▶ **EXERCISE DATA**:
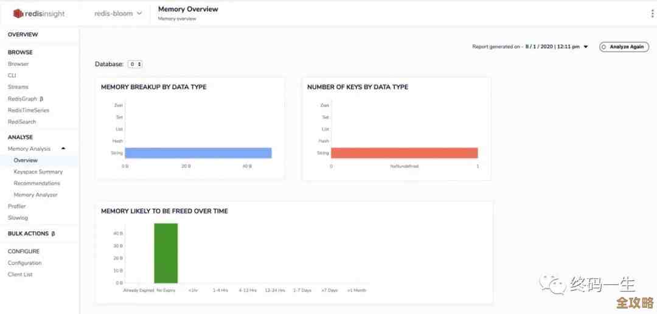This screenshot has width=657, height=314.
Task: Open the Recommendations page
Action: click(37, 183)
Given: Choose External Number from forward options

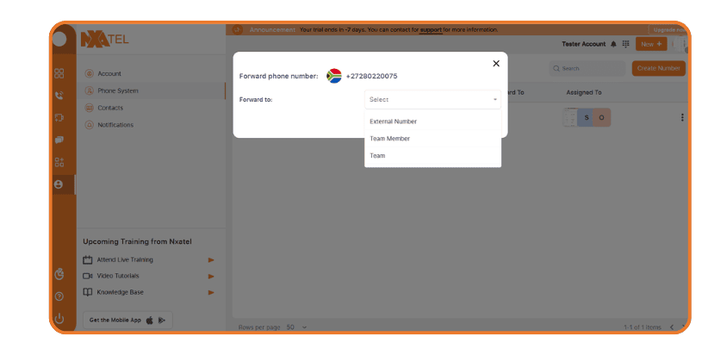Looking at the screenshot, I should coord(393,121).
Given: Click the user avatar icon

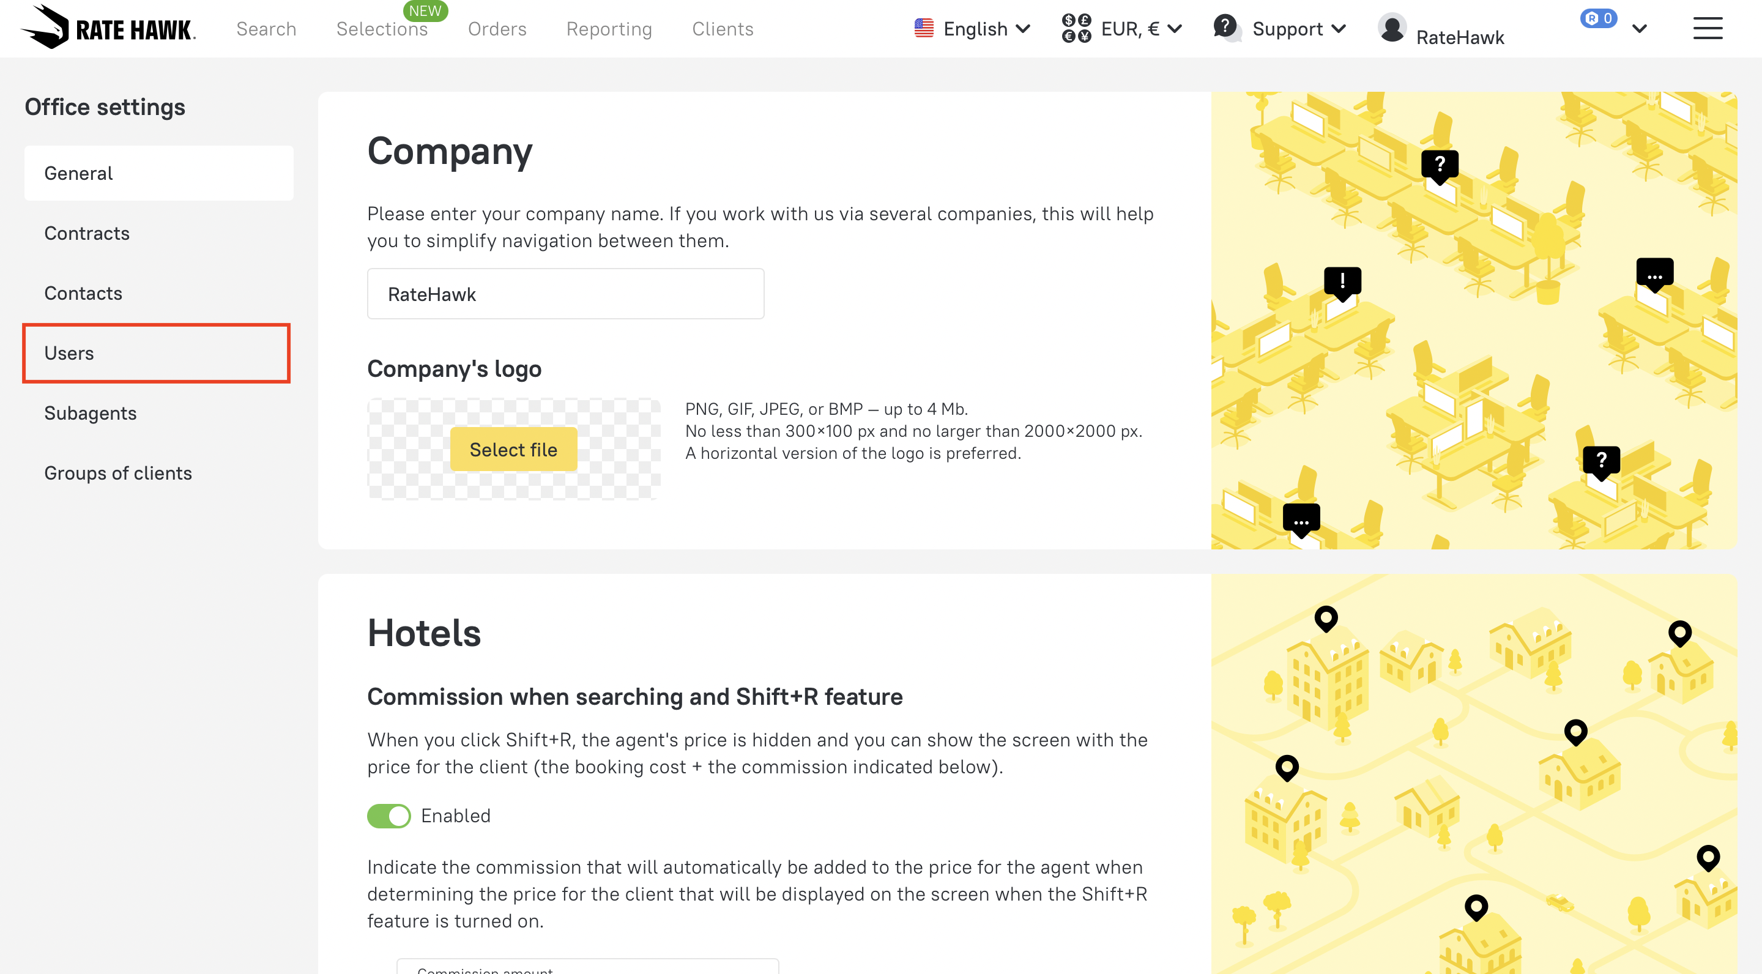Looking at the screenshot, I should click(x=1391, y=29).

▶ **REQUIREMENT**: Every line from the line containing "Given: Choose External" through the last line above is to be printed exactly. Pictures are not copied.

▶ **TASK RESULT**:
Given: Choose External Number from forward options

Looking at the screenshot, I should coord(393,121).
Given: Click the user avatar icon

Looking at the screenshot, I should click(x=1391, y=29).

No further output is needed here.